How Long Should a Prompt Be for Stable Diffusion?

The Highly Detailed, Intricate, UHD FAQ & Guide About Prompt Length

If you’ve looked at the prompts of other AI art enthusiasts online, you may have noticed some very lengthy walls of text and wondered…how long can a text prompt actually be? In this painfully detailed guide, I’ll tell you everything you wanted to know about prompt length and tokens in Stable Diffusion.

How Long Can a Prompt Be for Stable Diffusion?

A Stable Diffusion prompt should be approximately 320 characters or less to prevent it getting cut off at the end. This is because Stable Diffusion has a limit on 77 tokens that can be used in a single prompt. So anything beyond that limit will get ignored.

But, although I gave you an approximate number, that does not mean every 320 characters you write out will always equal exactly 77 tokens. That’s because a token are made up of groups of characters and can include a different number of them depending on what words or punctuation marks are used. I’ll explain why that is in the section titled “How Long is a Stable Diffusion Token?”.

If you are using Stable Diffusion on your own computer, then there are actually ways to bypass the token limit (I’ll show you that bypass later, as well).

How Long Ought a Prompt To Be for Stable Diffusion?

We covered what the objective limit is on your prompt’s length. But how long does a prompt really need to be? That question can’t be answered with a set number, because it depends on:

  • the type of image you want to generate,
  • how much stuff you want included in the image,
  • the level of detail that you want added, and
  • how specific your want the image to look

I would recommend that you go for the minimum number of words necessary to get the image you want. Don’t just stuff a bunch of keywords into your prompt on the first go. Start with a short prompt and add more details/keywords in if you can’t get what you’re after.

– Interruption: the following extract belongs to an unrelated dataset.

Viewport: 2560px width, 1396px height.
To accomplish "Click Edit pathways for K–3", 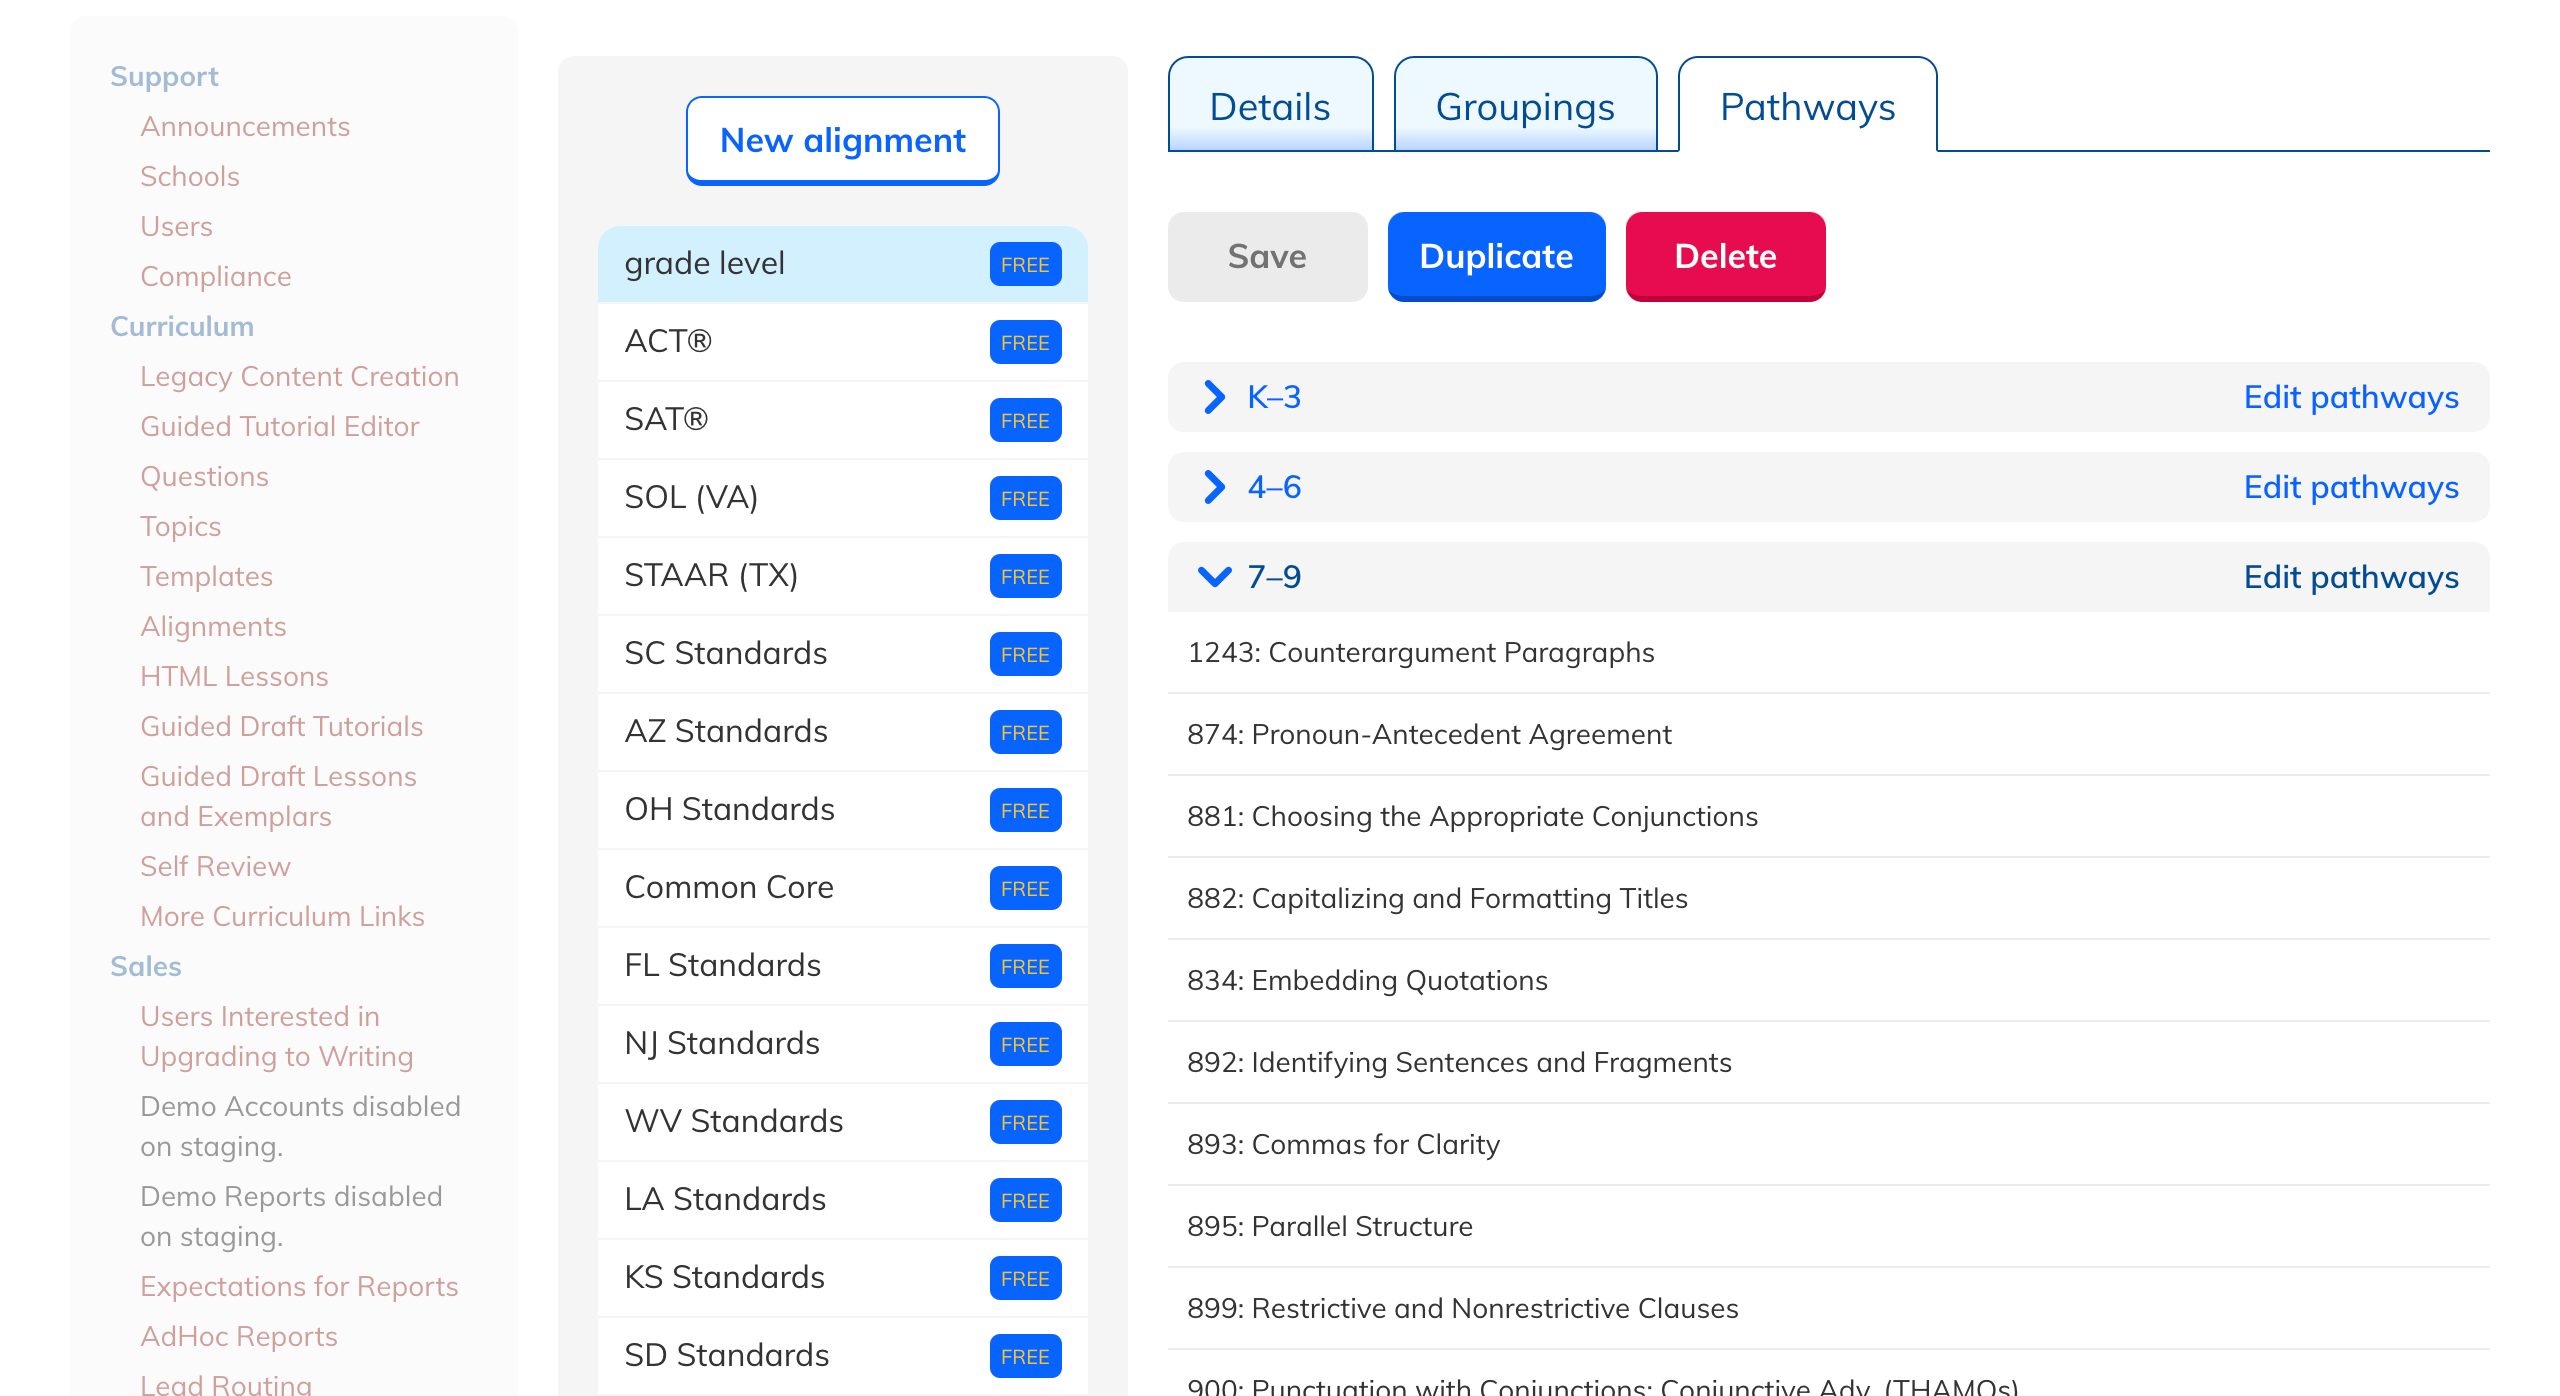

What is the Maximum Length of a Stable Diffusion Prompt?

A Stable Diffusion prompt has a maximum length of 77 tokens. The code used for tokenization instructs the AI algorithm to truncate anything beyond that. Truncate is just a fancy word for “cut off’ or “ignore”. So if you write a 100-token prompt, the last 23 tokens won’t even be considered when generating an image.

But remember that a token is not the same thing as a character. A token can include several characters or even a full word.

Token Max of 75 or 77?

A few articles online claim the limit is actually 75 tokens. Some of the web interfaces show it as 75 tokens as well. I don’t know where they got that number, but it’s not accurate. You can read the actual code for any model that you download and see what the limit is. In Stable Diffusion V1.4, the “max model length” is set to 77, not 75. This code is on line 21, in the following model directory:

stable-diffusion-v1-4/tokenizer/tokenizer_config.json

Okay. We’ve thrown around the word “token” several times now. But what does it actually mean?

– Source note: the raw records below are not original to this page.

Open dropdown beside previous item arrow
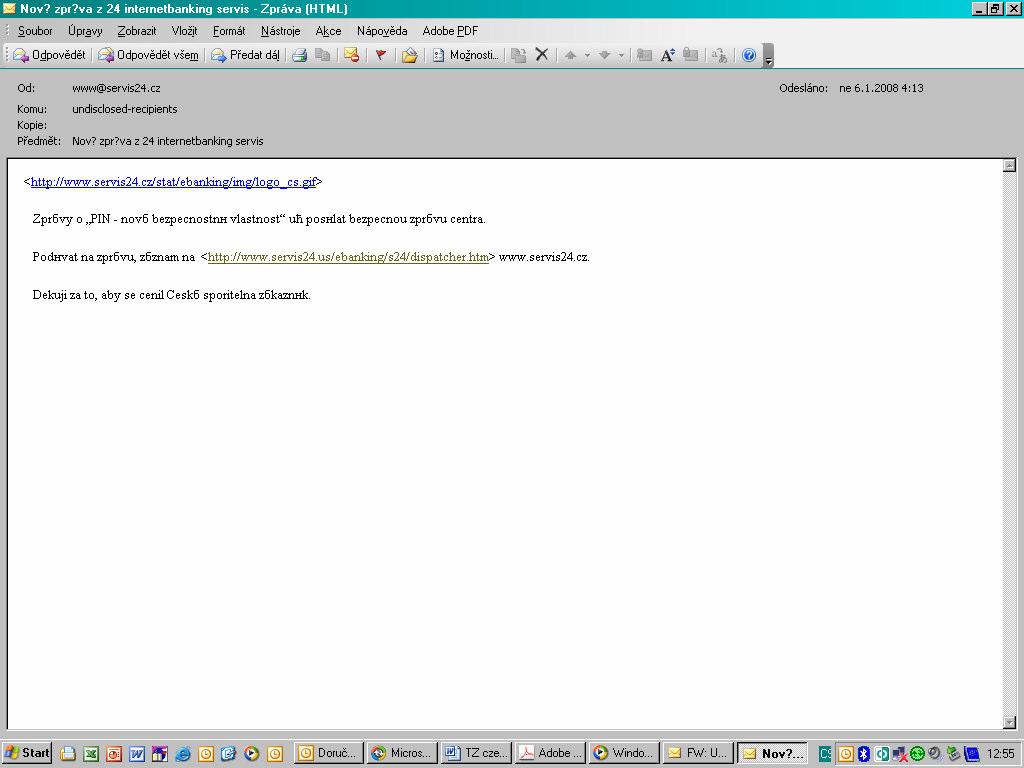Viewport: 1024px width, 768px height. (587, 56)
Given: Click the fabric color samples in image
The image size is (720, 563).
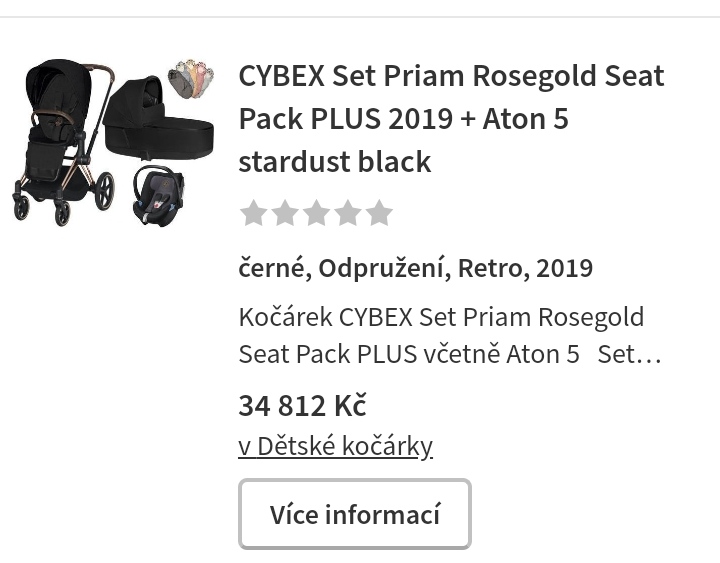Looking at the screenshot, I should (191, 79).
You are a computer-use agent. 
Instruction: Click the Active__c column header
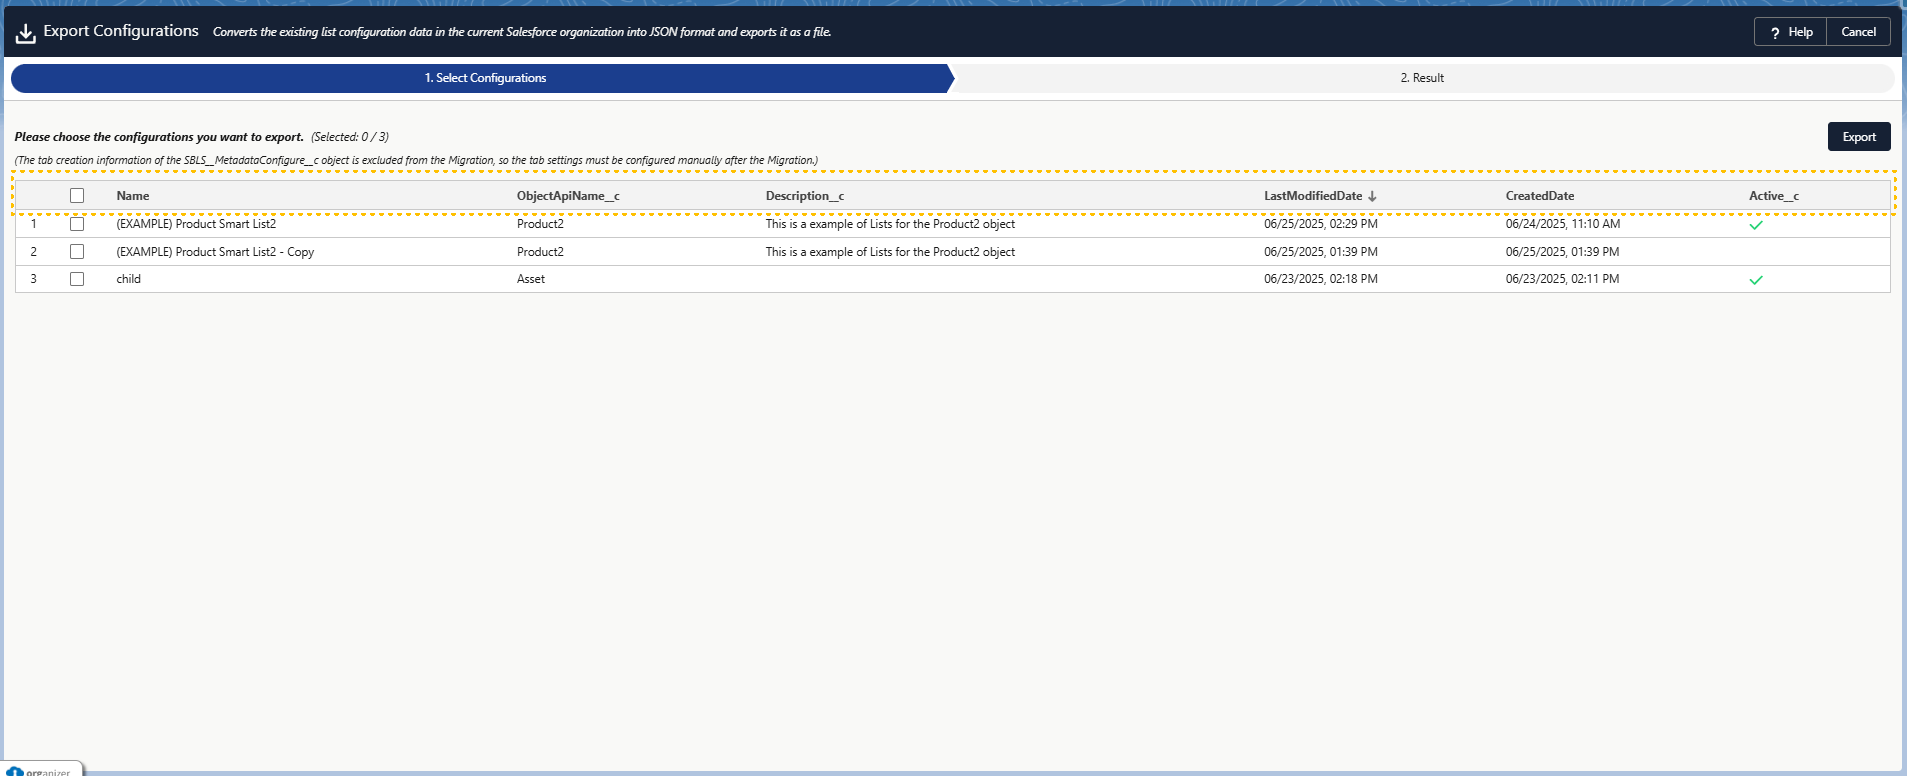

What is a Stable Diffusion Token?

A Stable Diffusion token is simply a clump of characters that are grouped together and assigned a number. The AI algorithm then reads the number when embedding and knows what characters it represents. In many instances, a token represents a single word…but not always.

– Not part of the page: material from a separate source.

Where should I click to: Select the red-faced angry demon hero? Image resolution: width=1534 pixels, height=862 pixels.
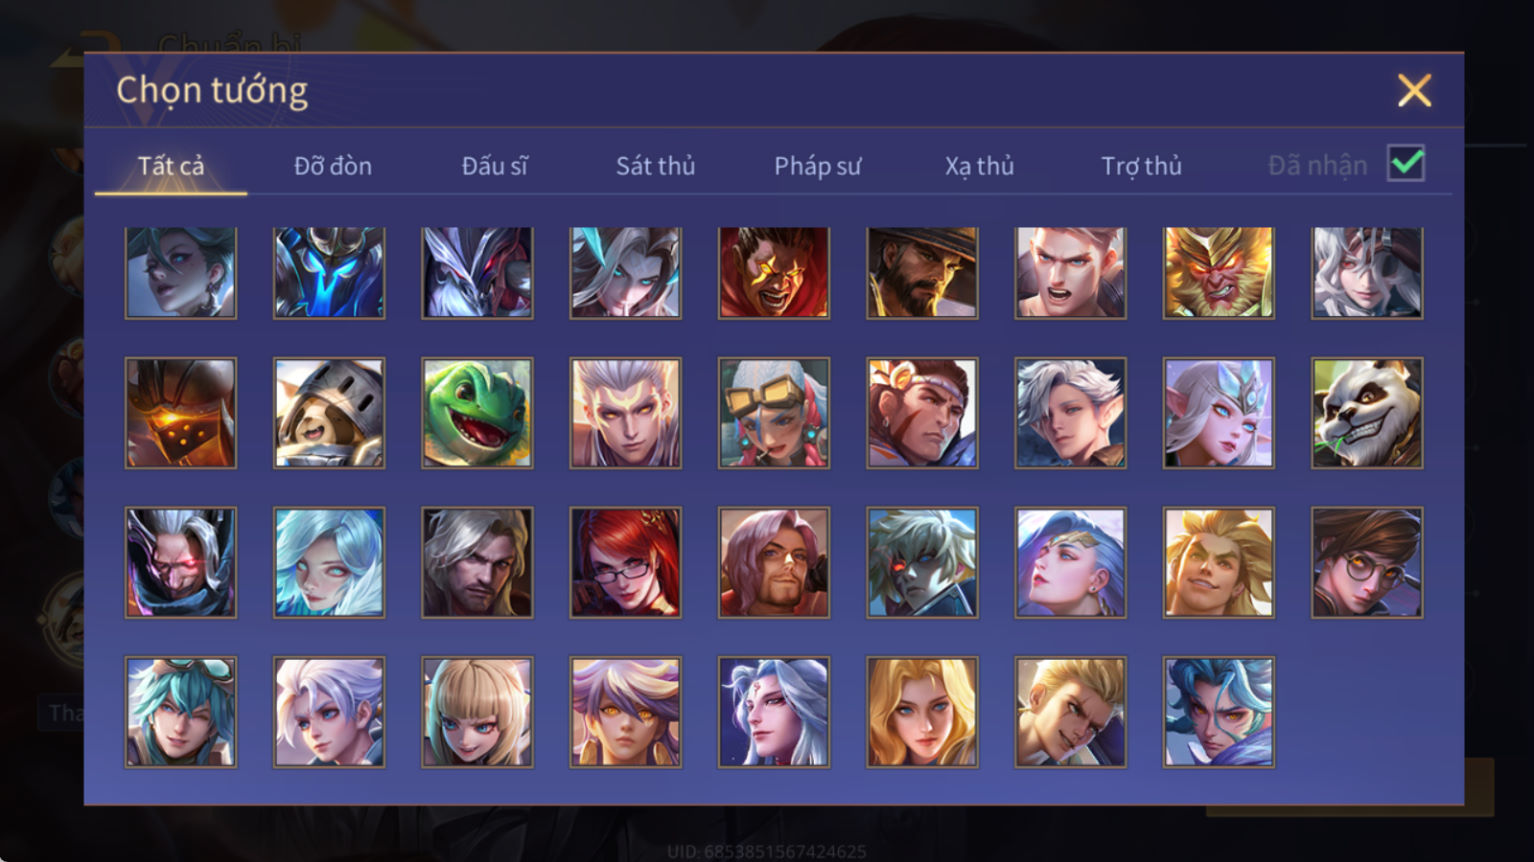coord(774,272)
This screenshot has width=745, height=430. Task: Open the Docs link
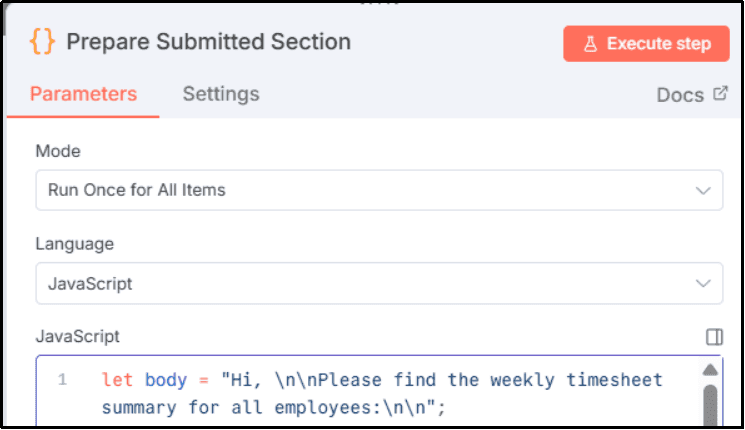click(x=680, y=95)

You see, those numbers (and the characters assigned to them) are part of a massive dictionary of tokens that Stable Diffusion understands. The AI model reads your prompt, compares it to the dictionary of tokens it knows, and splits up the words and characters into chunks that match a dictionary entry.

How Long is a Stable Diffusion Token?

A Stable Diffusion token can be as small as 1 character or as long as 32 characters. That is based on the actual entries in Stable Diffusion’s Tokenizer Vocabulary list. It all depends on how the tokenizer splits up your text and what words are in that dictionary. Some things to note based on the vocab list that was used to train the AI:

  • Most words will equal 1 token
  • Most single punctuation marks equal 1 token (so every time you add a “,” between words you are adding another token
  • A space also equals 1 token (so every space between equals adds another token to your total)
  • Some hashtag phrases are 1 token (there are several phrases made of several words that equal just one token because that phrase is all one word in the vocab list. Example: “throwbackthursday” is a single token)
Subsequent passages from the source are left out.